+++ Verilen metin +++

Marie Curie

22 Şubat 2010 Pazartesi0 yorum

Marie Curie kocası Pierre ile birlekta iki açıdan sembol olmuştur: birlikte radyum elementini bularak radyoaktivite çağını başlatmışlar ve iki kez Nobel Ödülü’ne layık görülen Marie Curie’yse, modern toplumun bilimsel ve feminist ideallerini, olağanüstü kişiliğinde yansıtmıştır.



Marie CurieBilim adamları ve toplum için onun Radyumu, madde ve enerjiyi anlamanın anahtarı olmuştur. Çalışmaları yalnız temel bilimin gelişmelerini etkilemekle kalmamış, tıbbi araştırma ve tedavi alanında da birçok yeniliğin öncüsü olmuştur.
Radyumun bulunuşu nükleer fiziğin ve kanser tedavisinin yolunu açmıştır. Polonyalı bir aileden olan Marie bilim ve cesaretin öncüsü sayılır.
Araştırmaları radyoaktif parçacıklarla sürekli temasları nedeniyle hayatına mal olmuştur.

+++ Veri kümesinden kesit +++

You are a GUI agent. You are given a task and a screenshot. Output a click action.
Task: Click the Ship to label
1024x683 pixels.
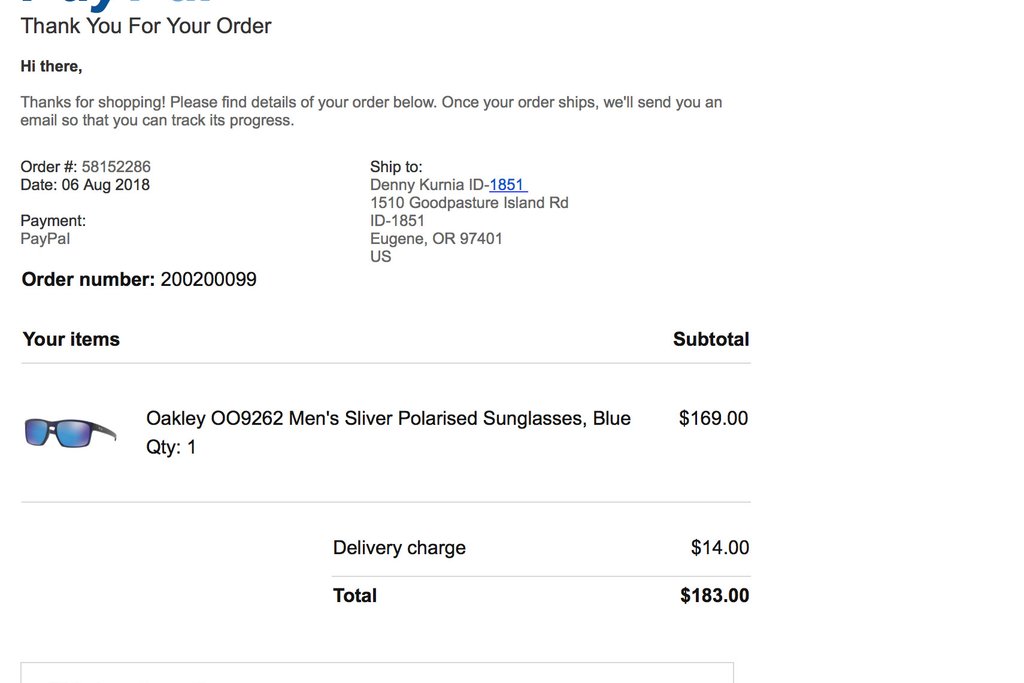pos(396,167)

+++

## [Yapılacak iş]
Marie Curie yazısına, son cümlesinden sonra kaldığı yerden devam edin.

## [Alıştırma cevabı]
AİLESİ VE MİLLİYETİ
Maria Sklodowska Manya, yurtseverliği anne ve babası olan Bronislawa ve Vladislav Sklodowski’den öğrendi. Maria 7 Kasım 1867 tarihinde Varşova’da doğduğunda, Polonya yüzyılın büyük bir bölümünde bağımsız bir ülke konumunda değildi. Ülke Avusturya, Prusya ve Çarlık Rusya’sı tarafından bölünmüştü.
Varşova Çarın hakimiyeti altındaydı. Çar Polonya halkının kendi kültür ve dilini öğrenmesini engelleyerek Polonya milliyetçiliğini baskı altında tutacağını sanıyordu. Ancak Polonya’lı yurtseverler ülkelerinin kontrolünü ele geçirmeyi başardılar. Marie’nın anne ve babası birer eğitmen olarak Rus öğretmenlerinin yaptıkları engellemeleri ellerinden geldiği kadar önlemeye çalıştılar.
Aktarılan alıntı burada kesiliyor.